* **Problem**:
Can you return the records below exactly as they stand, but only from the first line through the one with "Task: Click the 2h"?

* **Stored data**:
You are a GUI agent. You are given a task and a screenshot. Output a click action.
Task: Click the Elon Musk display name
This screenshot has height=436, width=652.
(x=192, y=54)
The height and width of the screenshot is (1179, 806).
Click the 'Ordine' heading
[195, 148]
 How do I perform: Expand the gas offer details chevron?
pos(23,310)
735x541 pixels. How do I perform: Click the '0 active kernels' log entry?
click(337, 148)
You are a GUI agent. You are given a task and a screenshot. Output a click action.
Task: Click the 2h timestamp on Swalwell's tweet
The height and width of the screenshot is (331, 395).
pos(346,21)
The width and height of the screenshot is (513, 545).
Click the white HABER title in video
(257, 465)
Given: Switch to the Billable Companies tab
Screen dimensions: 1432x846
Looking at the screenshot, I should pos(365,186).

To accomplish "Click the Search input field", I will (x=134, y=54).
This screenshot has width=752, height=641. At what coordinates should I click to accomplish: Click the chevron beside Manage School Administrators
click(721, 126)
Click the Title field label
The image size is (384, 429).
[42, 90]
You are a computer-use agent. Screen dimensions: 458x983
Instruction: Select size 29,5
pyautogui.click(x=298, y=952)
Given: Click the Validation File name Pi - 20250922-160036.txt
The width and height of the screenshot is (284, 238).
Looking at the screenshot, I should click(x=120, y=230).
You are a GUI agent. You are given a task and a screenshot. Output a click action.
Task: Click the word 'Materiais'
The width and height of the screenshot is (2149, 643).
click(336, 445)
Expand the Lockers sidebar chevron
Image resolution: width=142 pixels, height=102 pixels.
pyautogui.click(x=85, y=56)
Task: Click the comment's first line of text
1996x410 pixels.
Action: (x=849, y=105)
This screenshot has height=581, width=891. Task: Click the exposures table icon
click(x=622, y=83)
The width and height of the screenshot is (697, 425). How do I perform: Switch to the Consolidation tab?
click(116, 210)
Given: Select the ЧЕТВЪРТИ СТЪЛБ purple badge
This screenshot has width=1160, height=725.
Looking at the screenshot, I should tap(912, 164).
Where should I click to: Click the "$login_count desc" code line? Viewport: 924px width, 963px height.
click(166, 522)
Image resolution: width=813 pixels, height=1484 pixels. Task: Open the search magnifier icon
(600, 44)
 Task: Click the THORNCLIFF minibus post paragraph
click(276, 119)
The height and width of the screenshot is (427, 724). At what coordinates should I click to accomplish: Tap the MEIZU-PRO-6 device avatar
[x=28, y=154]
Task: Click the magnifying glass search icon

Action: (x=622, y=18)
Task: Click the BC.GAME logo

* **Output**:
You are a GUI agent. You are given a task and a screenshot. Output a click action.
Task: Click the Elon Musk display name
This screenshot has height=436, width=652.
(x=192, y=54)
The height and width of the screenshot is (1179, 806).
Click the 'Ordine' heading
[195, 148]
 How do I perform: Expand the gas offer details chevron?
pos(23,310)
735x541 pixels. How do I perform: Click the '0 active kernels' log entry?
click(337, 148)
You are a GUI agent. You are given a task and a screenshot. Output a click action.
Task: Click the 2h timestamp on Swalwell's tweet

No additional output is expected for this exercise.